MANHATTAN (CN) — A group of plumbing and contractor trade groups asked a Second Circuit panel on Friday to revive their civil challenge to a New York City law prohibiting fossil fuel combustion utilities that emit measurable carbon dioxide, such as natural gas and heating fuel, in most new buildings.
Signed in 2021 by then-Mayor Bill de Blasio, the Green New Deal-type legislation mandated nearly all new buildings under seven stories to be entirely electric by Jan. 1, 2024, and taller ones after July 1, 2027.
The group of Empire State plumbing and building industry organizations sued New York City in Manhattan federal court in 2023, asserting the law is preempted by a clause in the federal Energy Policy Conservation Act of 1975 that prohibits state and local government regulations “concerning the … energy use” of covered products, like appliances, furnaces and heaters.
U.S. District Judge Ronnie Abrams affirmed the city’s fossil fuel ban, granting the city’s motion to dismiss the challenge because the New York City law does not concern “energy use” as the Energy Policy Conservation Act defines the term.
“Indeed, the law does not draw any distinction between products based on their energy efficiency or energy use as manufactured,” said Abrams, a Barack Obama appointee who permitted the city to enforce the policy in January 2024. “It instead regulates, indirectly, the type of fuel that a covered product may consume in certain settings, irrespective of that product’s energy efficiency or use.”
Now on appeal before the Second Circuit, the group of plaintiffs asked the federal appeals court to reconsider Abrams’ dismissal, warning that affirming the lower court’s dismissal would create confusion about the meaning of the Energy Policy and Conservation Act, or EPCA. They pointed to the Ninth Circuit’s ruling in *California Restaurant Association v.
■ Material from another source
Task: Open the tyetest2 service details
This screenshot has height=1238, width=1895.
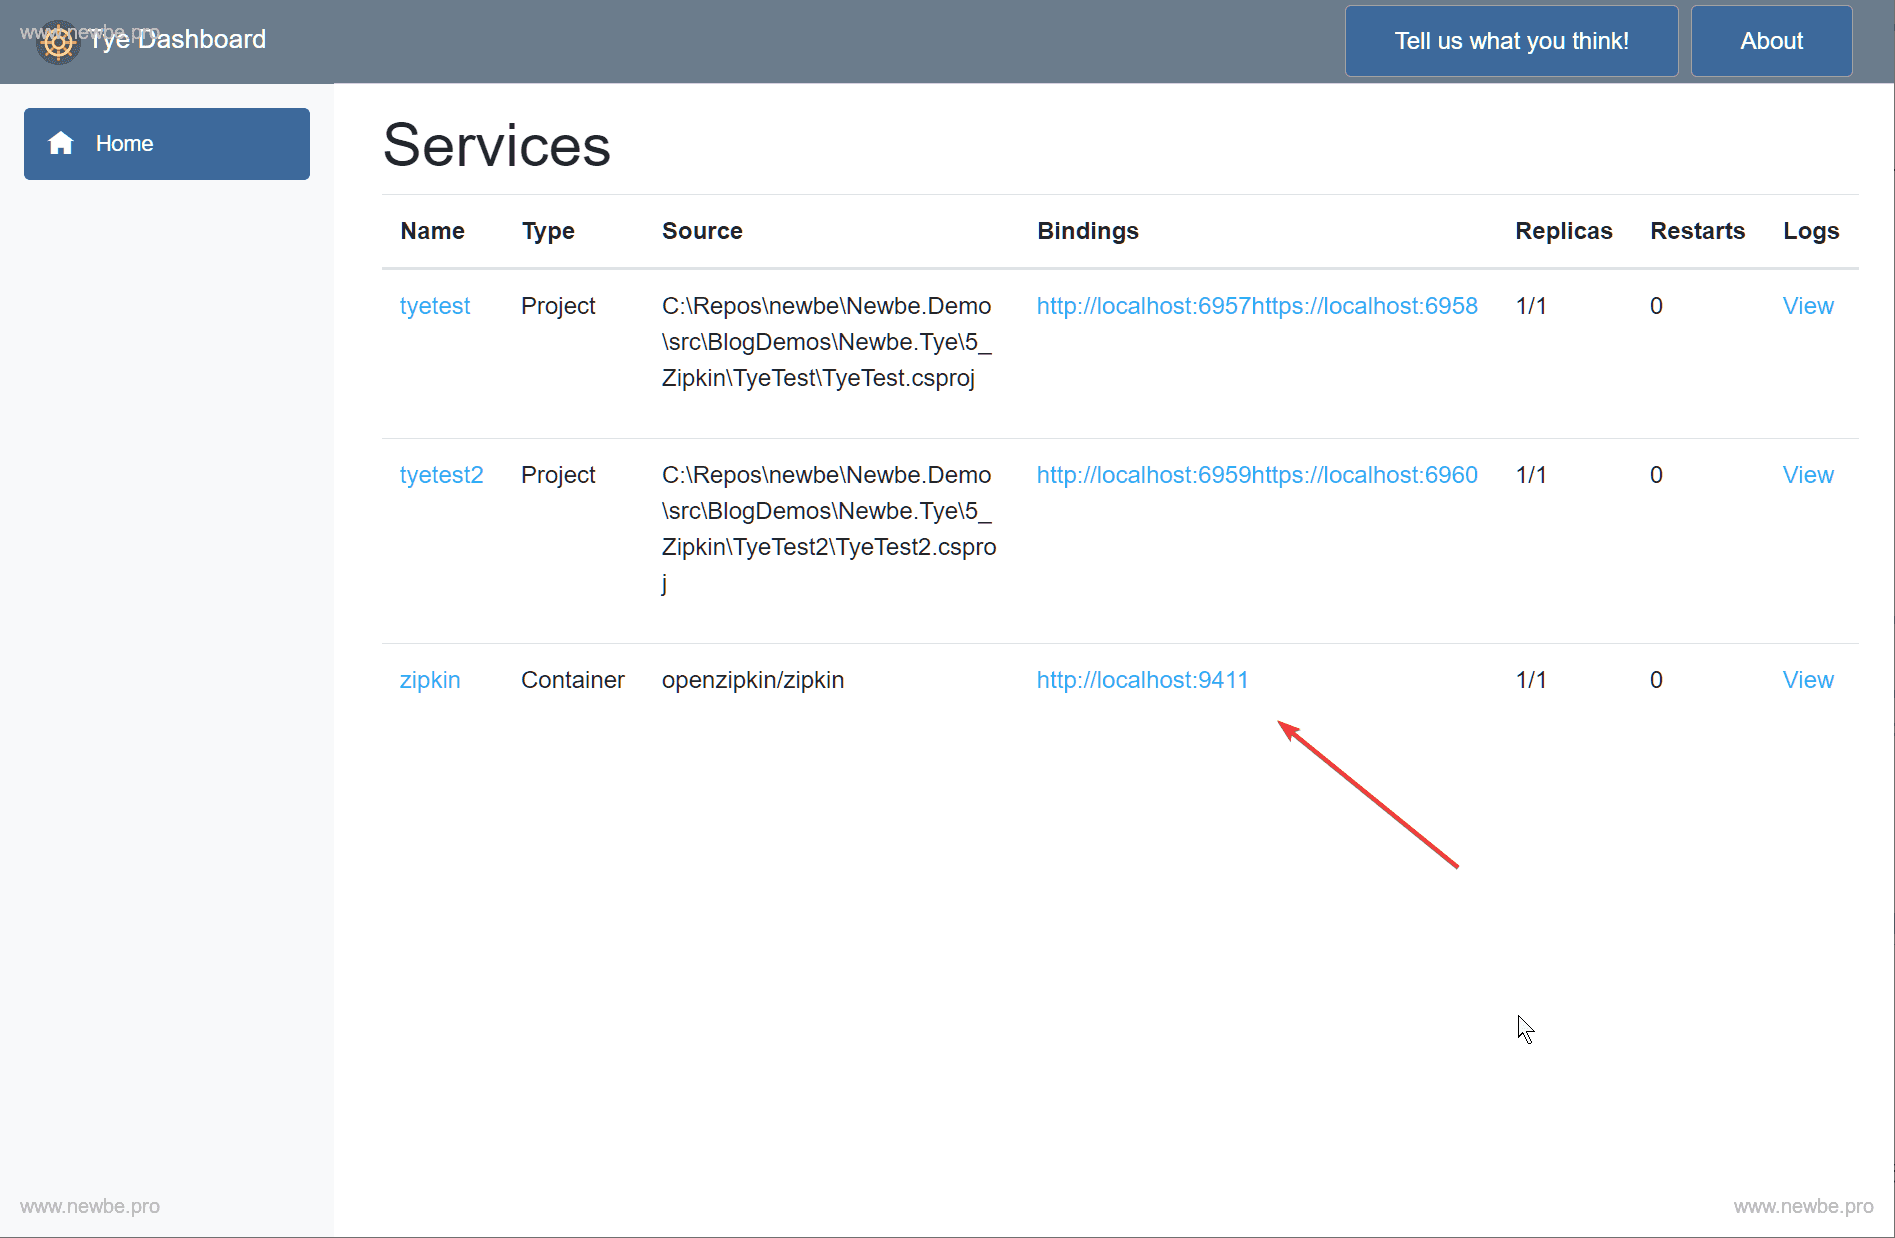Action: tap(441, 475)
City of Berkeley, *which led to a repeal of the Bay Area city’s first-in-the-nation ban on natural gas piping in new buildings, finding it was preempted by the federal conservation law.
*“*The Ninth Circuit — the only circuit to have considered the preemption provision’s scope — held last year that EPCA preempts local bans on gas appliances,” the plaintiffs wrote in an appeals brief. “That makes sense: Banning an appliance from using any energy — and thus setting its maximum energy use to zero — concerns that appliance’s energy use and is therefore preempted.”
During in-person oral arguments on Friday, Washington, D.C.-based attorney Brian Baran argued on behalf of the trade groups that Congress intended there to be separate standards by fuel type, “precisely to avoid the standards making appliances that use a particular kind of energy unavailable.”
“Congress made a policy decision to say we’re going to try to reduce the energy consumption of appliances across the board, but we want to do so in a way that preserves consumer choice,” he said.
Baran said the original Berkeley ban “unleashed a proliferation of copycat legislation banning gas appliances are banning gas infrastructure,” which has resulted in several other related cases pending in the lower federal district courts weighing the question of presumption against preemption.
Representing New York City, attorney Rebecca Visgaitis argued the law regulates based on the type of fuel that is used, not the quantity of energy that an appliance consumes, and repeatedly characterized the policy as “agnostic” to energy use.
“We are operating on a different axis and a different regulatory sphere,” she told the three-judge panel. “This is something where the federal government has not taken action — Congress has not enacted a law saying that states and localities are not allowed to ban particular fuel sources.”
New York City insists the case turns on the trade groups’ misreading of the term “energy use” in the EPCA to refer to the ability to operate a product that uses energy, when instead Congress meant to refer to a characteristic of the product as designed.
“Giving the term the colloquial meaning plaintiffs propose would require setting aside established canons of statutory construction and rewriting the statute to fit plaintiffs’ preferred goals,” city lawyers wrote in an appeals brief. “Plaintiffs’ fail to identify any support for their reading in EPCA itself, and the limited precedent they rely on, the Ninth Circuit’s decision in California Restaurant Association, is unpersuasive because it reflects the same core misunderstanding.”
U.S. Circuit Judge Myrna Perez asked both sides to how broadly to interpret the word “concerning” in the EPCA’s preemption against state regulations “concerning the … energy use.”
Baran said the term does the same work as “relating to” in other preemption statutes.
“I think ‘concerning’ determines the relationship between the preempted subject matter, which is energy use, energy efficiency or water use of a covered appliance, and what is actually preempted,” he said.
Perez, a Joe Biden appointee, was joined on the panel by U.S Circuit Judge Robert D. Sack, a Bill Clinton appointee, and U.S. District Judge Loretta Preska, a George H.W. Bush appointee sitting by designation.
The panel did not immediately rule from the bench on the appeal Friday morning.
The coalition of plaintiff trade groups includes the Plumbing-Heating-Cooling Contractors National Association, the Association of Contracting Plumbers of the City of New York, New York State Energy Coalition, Plumbing Foundation City of New York Inc. and the Building Industry Association of New York City Inc.